Spenser si protese attraverso il tavolino e si preparò a dare una botta decisiva.
«Capitano, la «Interplanet News» è disposta a depositare una somma per il valore assicurato dell’astronave… Dalle mie informazioni, si tratta, e lo trovo un po’ esagerato, di sei milioni quattrocentoventicinquemila dollaristerline.»
Il capitano Anson batté la palpebre, e tutto il suo atteggiamento cambiò di punto in bianco. Poi, con aria pensosa, si versò un altro whisky.
«Non avrei mai immaginato di fare l’alpinista alla mia età» disse. «Ma se siete tanto pazzi da buttarci in grembo sei milioni di dollari… allora il mio cuore è sugli altipiani.»
Con grande sollievo del marito, la deposizione della signora Schuster era stata interrotta dall’arrivo della colazione. La grassona chiacchierava volentieri, ed era evidente che aveva accolto con gioia quell’occasione di sfogarsi un po’, dopo tanti anni di contegnoso riserbo. La carriera di danzatrice della signora Schuster non era stata certo quella di una stella di prima grandezza, quando il destino e la polizia di Chicago l’avevano troncata bruscamente, ma la donna aveva vissuto nell’ambiente artistico e aveva conosciuto molte celebrità dell’inizio del secolo. Alla maggior parte dei passeggeri più anziani, le reminiscenze della Schuster avevano riportato ricordi di gioventù, e l’eco di canzoni in voga verso il millenovecentonovanta.
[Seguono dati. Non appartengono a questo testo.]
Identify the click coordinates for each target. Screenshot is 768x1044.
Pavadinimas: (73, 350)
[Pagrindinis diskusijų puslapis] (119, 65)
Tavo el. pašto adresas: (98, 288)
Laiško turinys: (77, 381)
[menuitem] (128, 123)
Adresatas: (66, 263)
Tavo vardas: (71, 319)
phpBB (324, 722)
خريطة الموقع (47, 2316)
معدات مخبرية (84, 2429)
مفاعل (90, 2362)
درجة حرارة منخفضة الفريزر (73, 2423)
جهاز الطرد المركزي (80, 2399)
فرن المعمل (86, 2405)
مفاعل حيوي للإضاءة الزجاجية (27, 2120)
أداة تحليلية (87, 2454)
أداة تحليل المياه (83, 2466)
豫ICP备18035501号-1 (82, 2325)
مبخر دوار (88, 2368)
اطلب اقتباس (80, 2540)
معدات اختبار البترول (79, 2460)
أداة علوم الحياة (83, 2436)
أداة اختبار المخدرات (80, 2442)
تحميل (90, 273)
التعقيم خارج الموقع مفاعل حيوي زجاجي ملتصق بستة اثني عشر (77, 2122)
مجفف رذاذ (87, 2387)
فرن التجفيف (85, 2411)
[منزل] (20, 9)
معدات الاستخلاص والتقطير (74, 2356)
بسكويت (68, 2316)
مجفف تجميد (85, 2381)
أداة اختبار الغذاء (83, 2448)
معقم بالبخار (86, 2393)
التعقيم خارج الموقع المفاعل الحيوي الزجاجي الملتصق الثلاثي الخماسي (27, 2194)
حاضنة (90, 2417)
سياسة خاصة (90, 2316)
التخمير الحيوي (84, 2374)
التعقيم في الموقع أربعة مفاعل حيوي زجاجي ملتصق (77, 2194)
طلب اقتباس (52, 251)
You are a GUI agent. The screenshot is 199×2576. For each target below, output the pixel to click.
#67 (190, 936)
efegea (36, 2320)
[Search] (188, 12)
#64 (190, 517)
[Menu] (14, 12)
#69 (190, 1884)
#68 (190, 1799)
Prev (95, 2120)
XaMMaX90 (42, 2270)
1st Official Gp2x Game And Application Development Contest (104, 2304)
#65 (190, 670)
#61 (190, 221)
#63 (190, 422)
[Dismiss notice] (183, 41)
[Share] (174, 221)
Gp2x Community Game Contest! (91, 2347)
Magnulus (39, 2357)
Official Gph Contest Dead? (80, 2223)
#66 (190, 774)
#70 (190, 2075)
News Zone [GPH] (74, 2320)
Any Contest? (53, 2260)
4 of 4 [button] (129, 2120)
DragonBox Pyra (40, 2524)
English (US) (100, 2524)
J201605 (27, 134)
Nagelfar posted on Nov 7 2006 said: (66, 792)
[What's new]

A un certo punto, senza alcuna obiezione da parte della corte, la signora aveva trascinato l’intera compagnia a cantare in coro un famoso successo: Spacesuit Blues. «Come animatrice dell’atmosfera» pensava il commodoro, «la signora Schuster vale tanto oro quanto pesa… e non è poco.»
Dopo colazione venne ripresa la lettura, e stavolta i fautori di L’arancia e la mela riuscirono a spuntarla. Poiché l’argomento era ambientato in Inghilterra, venne deciso all’unanimità che il lettore più adatto era il signor Barrett. Barrett protestò energicamente, ma alla fine dovette arrendersi.
«E va bene» si rassegnò, a malincuore. «Coraggio, allora. Capitolo primo. Drury Lane, milleseicentosessantacinque…»
L’autore non sprecava tempo in preamboli. Dopo tre pagine, Sir Isaac Newton stava già spiegando la legge di gravità alla signora Gwynn, la quale aveva già lasciato capire d’essere più che disposta a offrire qualcosa in cambio. Pat Harris immaginava già di che cosa potesse trattarsi, ma il dovere lo chiamava. Quella distrazione era per i passeggeri: l’equipaggio aveva da lavorare.
«C’è un armadietto di emergenza che non ho ancora aperto» disse Sue Wilkins, mentre la porta interna del compartimento stagno si chiudeva silenziosamente dietro di loro, tagliando fuori la voce e l’accento purissimo del signor Barrett. «Gallette e marmellata cominciano a scarseggiare, ma la carne compressa è sempre abbondante.»
«Lo credo» disse Pat. «Nessuno la può soffrire. Vediamo un po’ questi elenchi, allora.»
La hostess gli porse l’inventario, ora tutto coperto di segni a matita. «Cominciamo da questa scatola. Cosa c’è dentro?»
«Sapone e asciugamani di carta.»
«Roba che non si mangia; e in questa?»
«Dolci; li tenevo da parte per i festeggiamenti… quando ci troveranno.»
«Ottima idea, ma penso che si possa sacrificarne una parte stasera. Uno a testa, prima che vadano a letto. E in questa?»
«Mille sigarette.»
«Fa’ in modo che nessuno le veda. Preferirei che non me l’avessi detto.» Le sorrise e passò alla scatola seguente. I viveri non sarebbero stati il problema principale, ma bisognava tenere in ordine l’inventario. Pat conosceva bene la pignoleria dell’amministrazione; una volta che fossero stati tratti in salvo, qualche contabile umano o elettronico avrebbe presto o tardi preteso di sapere quale uso era stato fatto delle provviste di bordo.